Meta Tester Strategy Agents - CPU and Shutdown issues

 
After spending some time working through MT5 I came across 'meta tester strategy agent' and 'how to sell CPU resources' I have found a number of issues relating to its performance, first the programme does not shutdown when you exit Metatrader and leaves the agents running in the background and if you have a large amount of CPU resources you will find it becomes very annoying to end each task individually, second the programme creates a number of service files on you computer this can end up multiplying if you delete all the files relating to the service but not the service itself you will find when the programme loads again it will create a new number of services equal to the previous amount without uninstalling the previous function. Another problem is in relation to the amount of 'Agents' or 'Cores' available on the CPU after you have registered the total value of cores on the CPU and then gone back into the registrar page the values returns to 1 although all cores appear to be running. Overall the 'meta tester strategy agent' system could be refined it to a much neater product a start would be to remove the connection from each individual core on the CPU and create a single file that can be linked to a memory registrar of information about the CPU.  Although Meta tester appears to be doing nothing you will find that it still uses a large amount of RAM without processing this is probably due to having multiple connection to each core on the CPU.
 
TheSimsFour: 'how to sell CPU resources' ... first the programme does not shutdown when you exit Metatrader and leaves the agents running in the background

That is the whole point of installing and running the extra agents for the cloud usage.
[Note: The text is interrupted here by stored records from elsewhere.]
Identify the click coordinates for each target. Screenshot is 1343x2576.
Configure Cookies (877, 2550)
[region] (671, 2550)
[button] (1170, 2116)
If you don't want to sell your "CPU" then don't install the extra agents.

If you only want to run your own back-tests and optimisations, then don't install the extra agents either. MetaTrader itself will manage that during the optimisations.

The extra agents are only for sharing your CPU with the cloud or for building your own local testing farm. Otherwise, don't install them.

 

If you're just using your own system and don't intend to sell or distribute resources, then you can uninstall the agent software.

That piece of software is for selling resources, or if you have multiple servers you wish to distribute the load. Like I have C7000 blade systems at home that start Windows and then the testing agent software. I can then connect to the servers from my workstation and use all the servers at once (assuming enough tasks exist to be split up to fill the resources) to speed up the back testing and optimization process. Chances are you don't have a datacenter at your house, so the only purpose would be to sell resources from your desktop which you likely don't want to do with the description you've given; thus you should uninstall the software.